Wednesday, March 14, 2012

Fixing "Jam in Area A" (E3-6) on Xerox Phaser 5500

My Xerox Phaser 5500N has been failing to print with phantom "Jam in Area A" errors for the last few days. No paper is actually jammed in the printer, it just reports a jam after printing the first page. When viewing the jam log or the web interface, the jam code was "E3-6", which is documented in the manual only as "fuser area".

It turns out that the Xerox 5500 has a common failure point - arguably a design flaw - in the fuser exit switch.

Xerox support wanted $210 to come and look at the printer, wouldn't guarantee to even bring appropriate parts, and said it'd cost another $210 plus parts if they had to come back with parts to repair it. They wouldn't talk about the jam code or do any phone support of any kind at all. Payment for the site visit was to be made up front before they'd even book a tech, and they wouldn't give me an ETA before I paid. They don't sell parts, and won't provide service manuals. This made me very, very angry.

Instead of paying Xerox over $400, I paid the supermarket up the road $3 for some super-glue. After removing the fuser I could see that the fuser exit switch lever had broken, so I just glued it back on and got the printer working again. Depending on the nature of the fault, you might not even need the glue.

First, watch this video to see whether the assembly is just gunked up. Check if the lever has snapped while you're at it.

The fuser exit switch is a simple opto-mechanical sensor. It trips whenever paper leaving the fuser pushes a lever that moves to obstruct an optical sensor. If the switch isn't tripped at the appropriate point in the print process, the printer assumes the paper jammed in the fuser and reports "Jam in area A" with code "E3-6". If the printer stays tripped even when no paper is moving through the machine, the printer reports "Fuser Error" and refuses to print.

Above: Exit sensor location, behind the fuser. Remove the fuser to access it.

Unfortunately, the fuser exit switch is a little plastic part that sits behind and above the fuser, where it heats up and cools down very frequently. After a while it becomes brittle and prone to breaking. It's also in the path of unfused toner, and tends to clog up after a while, becoming stiff and tending to stick.

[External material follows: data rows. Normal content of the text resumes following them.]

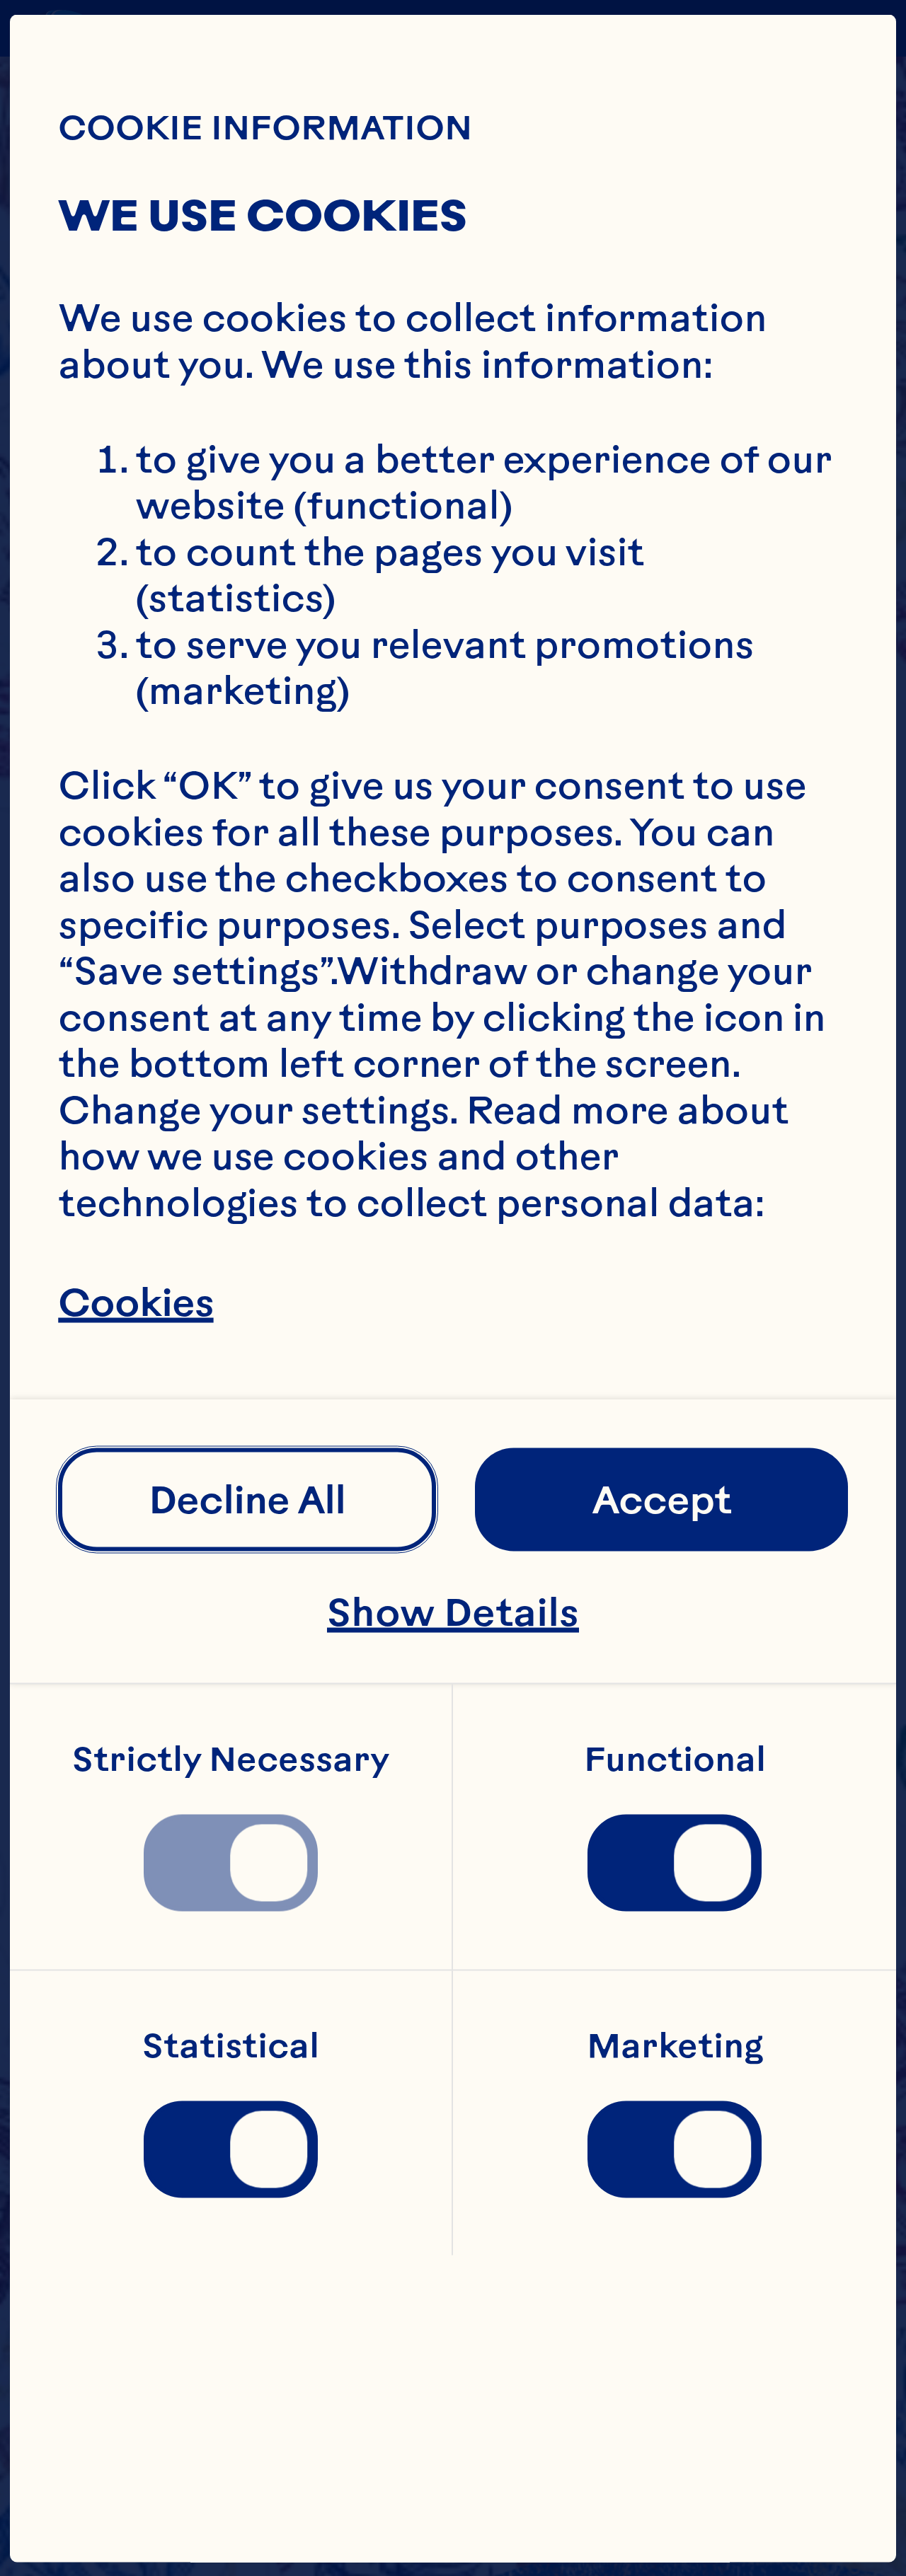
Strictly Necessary (230, 1759)
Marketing (675, 2045)
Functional (675, 1759)
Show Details (453, 1611)
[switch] (231, 1863)
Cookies (135, 1302)
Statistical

To access the sensor, turn the printer off and remove the fuser using the two orange screws and the two orange pull handles. Place it somewhere it won't burn anything and won't get dirty. In the top middle of the exposed area you'll see the exit sensor assembly.

You can pull the plug out from the left side of it then unscrew it with counter-clockwise turns using a regular Phillips screwdriver. Once you've got it out, have a look at it - make sure the spring is unbroken and in place, the little curved lever is unbroken, and that it flips up and down smoothly.

You can replace the whole assembly at moderate cost with part numbers 815K02550, 815K00710, 015K77950, 015K60901, or 015K60900, of which 815K02550 is the newest version according to Item Inc.

Alternately, you might just be able to clean and lubricate it if it's sticking. See the video above.

If your actuator lever is broken, superglue should hold it together. I glued mine back together with paper strips on each side of it to reinforce the brittle, heat-damaged plastic and it seems to be working OK. For some reason I didn't have any luck with two-part resin epoxy glue - it remained very fragile and broke at the lightest touch even after hours of drying time - but superglue worked fine. It's not pretty, but it's not $400 either

Finally, there might be an issue with the spring. Without a reference part it's hard to advise on this; I had trouble figuring out how to get the spring back in the right position and kind of bodged it into place. Comments from anyone with a clue would be recommended here, but you can always buy a replacement for the assembly if you can't figure it out and fix it.

Don't give Xerox your money as a reward for their bad design, bad service and bad attitude by paying their crazy service rates!


  1. This is SO helpful. Thank you. I googled the error code thinking I'd be unable to find more than a cyptic sentence about what was wrong, but your information is clear and easily-followable. Appreciate it greatly!

  2. This is SO helpful. I Googled the error code on our printer hoping for anything more than a cryptic sentence explaining the problem, but your information was clear and easily-followable. Appreciate it greatly!